──────── EXCERPTED DATA

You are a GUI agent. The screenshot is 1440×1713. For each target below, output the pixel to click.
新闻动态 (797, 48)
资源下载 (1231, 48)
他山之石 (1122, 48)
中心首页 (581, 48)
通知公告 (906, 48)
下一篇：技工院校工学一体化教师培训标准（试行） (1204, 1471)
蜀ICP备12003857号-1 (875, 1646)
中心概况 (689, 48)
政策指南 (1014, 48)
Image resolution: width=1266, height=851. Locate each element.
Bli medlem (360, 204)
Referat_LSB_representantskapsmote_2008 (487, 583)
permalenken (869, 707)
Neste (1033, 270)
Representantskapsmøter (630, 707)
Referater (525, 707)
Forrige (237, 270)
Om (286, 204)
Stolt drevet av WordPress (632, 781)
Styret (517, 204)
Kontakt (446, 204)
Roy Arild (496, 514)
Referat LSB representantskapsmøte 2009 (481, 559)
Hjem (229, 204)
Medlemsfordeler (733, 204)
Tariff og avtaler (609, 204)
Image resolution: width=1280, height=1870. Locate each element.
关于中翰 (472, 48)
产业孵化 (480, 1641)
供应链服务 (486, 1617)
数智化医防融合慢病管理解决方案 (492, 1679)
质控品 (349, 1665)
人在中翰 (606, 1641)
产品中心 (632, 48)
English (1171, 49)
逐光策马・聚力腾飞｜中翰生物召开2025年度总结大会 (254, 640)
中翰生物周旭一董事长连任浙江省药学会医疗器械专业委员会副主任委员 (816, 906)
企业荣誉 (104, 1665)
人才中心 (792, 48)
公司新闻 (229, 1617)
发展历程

────────────────

SET PROBLEM. Reproduce the data from the line containing "Neste (1033, 270)" through the end of the data, substituting "Kontakt oss" for "Kontakt" and leaving all else unchanged.

PROBLEM SOLUTION.
Neste (1033, 270)
Representantskapsmøter (630, 707)
Referater (525, 707)
Forrige (237, 270)
Om (286, 204)
Stolt drevet av WordPress (632, 781)
Styret (517, 204)
Kontakt oss (446, 204)
Roy Arild (496, 514)
Referat LSB representantskapsmøte 2009 (481, 559)
Hjem (229, 204)
Medlemsfordeler (733, 204)
Tariff og avtaler (609, 204)
Image resolution: width=1280, height=1870. Locate each element.
关于中翰 (472, 48)
产业孵化 (480, 1641)
供应链服务 (486, 1617)
数智化医防融合慢病管理解决方案 (492, 1679)
质控品 (349, 1665)
人在中翰 (606, 1641)
产品中心 (632, 48)
English (1171, 49)
逐光策马・聚力腾飞｜中翰生物召开2025年度总结大会 (254, 640)
中翰生物周旭一董事长连任浙江省药学会医疗器械专业委员会副主任委员 (816, 906)
企业荣誉 (104, 1665)
人才中心 (792, 48)
公司新闻 (229, 1617)
发展历程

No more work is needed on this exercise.